Stored dataset items
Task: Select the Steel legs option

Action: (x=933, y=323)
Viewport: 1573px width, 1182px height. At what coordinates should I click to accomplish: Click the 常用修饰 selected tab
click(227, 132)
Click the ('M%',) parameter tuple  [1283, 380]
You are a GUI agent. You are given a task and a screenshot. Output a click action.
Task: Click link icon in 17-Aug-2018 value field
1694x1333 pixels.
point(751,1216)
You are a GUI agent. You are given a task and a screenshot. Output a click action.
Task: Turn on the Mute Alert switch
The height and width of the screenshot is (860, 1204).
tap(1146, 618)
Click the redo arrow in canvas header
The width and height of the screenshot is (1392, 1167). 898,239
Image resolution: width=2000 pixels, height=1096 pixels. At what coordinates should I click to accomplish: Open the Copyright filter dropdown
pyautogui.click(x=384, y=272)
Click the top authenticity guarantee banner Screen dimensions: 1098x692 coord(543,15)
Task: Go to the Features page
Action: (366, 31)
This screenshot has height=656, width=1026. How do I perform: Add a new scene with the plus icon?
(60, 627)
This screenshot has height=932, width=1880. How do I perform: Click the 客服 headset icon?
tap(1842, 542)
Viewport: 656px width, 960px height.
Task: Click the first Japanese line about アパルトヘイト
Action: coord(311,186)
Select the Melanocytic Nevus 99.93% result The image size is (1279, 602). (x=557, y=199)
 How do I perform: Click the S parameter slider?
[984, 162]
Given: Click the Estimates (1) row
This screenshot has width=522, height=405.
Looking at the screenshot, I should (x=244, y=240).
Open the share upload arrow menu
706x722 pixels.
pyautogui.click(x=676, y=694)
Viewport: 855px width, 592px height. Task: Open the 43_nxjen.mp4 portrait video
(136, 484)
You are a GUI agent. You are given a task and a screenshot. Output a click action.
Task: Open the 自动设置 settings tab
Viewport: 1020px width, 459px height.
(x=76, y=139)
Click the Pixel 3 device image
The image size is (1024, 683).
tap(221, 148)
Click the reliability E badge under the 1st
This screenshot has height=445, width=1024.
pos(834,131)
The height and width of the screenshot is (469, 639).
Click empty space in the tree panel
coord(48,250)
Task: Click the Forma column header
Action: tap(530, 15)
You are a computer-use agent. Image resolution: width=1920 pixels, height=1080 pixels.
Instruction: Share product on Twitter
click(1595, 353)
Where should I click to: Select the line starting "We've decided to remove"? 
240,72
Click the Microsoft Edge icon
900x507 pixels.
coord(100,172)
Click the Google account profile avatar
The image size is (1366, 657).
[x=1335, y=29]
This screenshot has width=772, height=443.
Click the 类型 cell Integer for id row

WHAT TO WORK ON
Write down exactly the span of lines above from the one containing "This screenshot has width=522, height=405." to the one containing "Click the Microsoft Edge icon", both ends included.

EXERCISE RESULT
This screenshot has width=522, height=405.
Looking at the screenshot, I should (x=244, y=240).
Open the share upload arrow menu
706x722 pixels.
pyautogui.click(x=676, y=694)
Viewport: 855px width, 592px height. Task: Open the 43_nxjen.mp4 portrait video
(136, 484)
You are a GUI agent. You are given a task and a screenshot. Output a click action.
Task: Open the 自动设置 settings tab
Viewport: 1020px width, 459px height.
(x=76, y=139)
Click the Pixel 3 device image
The image size is (1024, 683).
tap(221, 148)
Click the reliability E badge under the 1st
This screenshot has height=445, width=1024.
pos(834,131)
The height and width of the screenshot is (469, 639).
Click empty space in the tree panel
coord(48,250)
Task: Click the Forma column header
Action: tap(530, 15)
You are a computer-use agent. Image resolution: width=1920 pixels, height=1080 pixels.
Instruction: Share product on Twitter
click(1595, 353)
Where should I click to: Select the line starting "We've decided to remove"? 
240,72
Click the Microsoft Edge icon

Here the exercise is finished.